Transcribe, exactly as they appear, only the lines from the one holding "Task: Click the shield" through the end of the entries below.

· · · · · · ·

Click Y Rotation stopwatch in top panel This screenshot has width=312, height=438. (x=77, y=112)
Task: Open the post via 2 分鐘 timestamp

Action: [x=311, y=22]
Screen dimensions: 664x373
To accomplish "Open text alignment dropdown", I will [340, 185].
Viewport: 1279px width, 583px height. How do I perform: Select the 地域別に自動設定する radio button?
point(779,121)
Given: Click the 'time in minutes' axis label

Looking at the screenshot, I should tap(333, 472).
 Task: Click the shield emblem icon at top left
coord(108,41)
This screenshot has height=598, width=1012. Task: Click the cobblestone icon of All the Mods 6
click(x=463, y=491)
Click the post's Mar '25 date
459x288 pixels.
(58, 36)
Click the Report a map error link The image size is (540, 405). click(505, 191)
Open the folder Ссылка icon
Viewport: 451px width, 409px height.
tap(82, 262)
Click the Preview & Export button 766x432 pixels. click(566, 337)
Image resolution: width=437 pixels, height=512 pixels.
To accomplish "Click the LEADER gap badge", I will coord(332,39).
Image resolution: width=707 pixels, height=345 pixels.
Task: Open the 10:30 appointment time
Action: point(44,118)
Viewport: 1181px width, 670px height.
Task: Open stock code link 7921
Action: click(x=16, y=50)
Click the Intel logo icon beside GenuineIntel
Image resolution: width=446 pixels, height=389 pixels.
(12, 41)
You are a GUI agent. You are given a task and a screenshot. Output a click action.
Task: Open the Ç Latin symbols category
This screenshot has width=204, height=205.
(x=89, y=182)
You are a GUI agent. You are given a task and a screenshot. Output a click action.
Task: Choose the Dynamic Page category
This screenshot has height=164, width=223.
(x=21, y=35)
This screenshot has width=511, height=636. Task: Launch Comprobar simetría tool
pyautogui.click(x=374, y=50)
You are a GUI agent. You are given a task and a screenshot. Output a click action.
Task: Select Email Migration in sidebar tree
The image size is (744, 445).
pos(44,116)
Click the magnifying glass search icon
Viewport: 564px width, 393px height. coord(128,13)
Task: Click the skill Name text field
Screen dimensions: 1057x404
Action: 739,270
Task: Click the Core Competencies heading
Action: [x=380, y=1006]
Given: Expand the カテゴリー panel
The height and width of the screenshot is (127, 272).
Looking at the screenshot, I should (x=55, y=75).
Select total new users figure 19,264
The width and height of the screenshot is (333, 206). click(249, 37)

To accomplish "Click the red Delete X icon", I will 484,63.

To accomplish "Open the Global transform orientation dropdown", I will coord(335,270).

· · · · · · ·

Task result
 Task: Click the shield emblem icon at top left
coord(108,41)
This screenshot has height=598, width=1012. Task: Click the cobblestone icon of All the Mods 6
click(x=463, y=491)
Click the post's Mar '25 date
459x288 pixels.
(58, 36)
Click the Report a map error link The image size is (540, 405). click(505, 191)
Open the folder Ссылка icon
Viewport: 451px width, 409px height.
tap(82, 262)
Click the Preview & Export button 766x432 pixels. click(566, 337)
Image resolution: width=437 pixels, height=512 pixels.
To accomplish "Click the LEADER gap badge", I will coord(332,39).
Image resolution: width=707 pixels, height=345 pixels.
Task: Open the 10:30 appointment time
Action: point(44,118)
Viewport: 1181px width, 670px height.
Task: Open stock code link 7921
Action: click(x=16, y=50)
Click the Intel logo icon beside GenuineIntel
Image resolution: width=446 pixels, height=389 pixels.
(12, 41)
You are a GUI agent. You are given a task and a screenshot. Output a click action.
Task: Open the Ç Latin symbols category
This screenshot has width=204, height=205.
(x=89, y=182)
You are a GUI agent. You are given a task and a screenshot. Output a click action.
Task: Choose the Dynamic Page category
This screenshot has height=164, width=223.
(x=21, y=35)
This screenshot has width=511, height=636. Task: Launch Comprobar simetría tool
pyautogui.click(x=374, y=50)
You are a GUI agent. You are given a task and a screenshot. Output a click action.
Task: Select Email Migration in sidebar tree
The image size is (744, 445).
pos(44,116)
Click the magnifying glass search icon
Viewport: 564px width, 393px height. coord(128,13)
Task: Click the skill Name text field
Screen dimensions: 1057x404
Action: 739,270
Task: Click the Core Competencies heading
Action: [x=380, y=1006]
Given: Expand the カテゴリー panel
The height and width of the screenshot is (127, 272).
Looking at the screenshot, I should (x=55, y=75).
Select total new users figure 19,264
The width and height of the screenshot is (333, 206). click(249, 37)

To accomplish "Click the red Delete X icon", I will 484,63.

To accomplish "Open the Global transform orientation dropdown", I will coord(335,270).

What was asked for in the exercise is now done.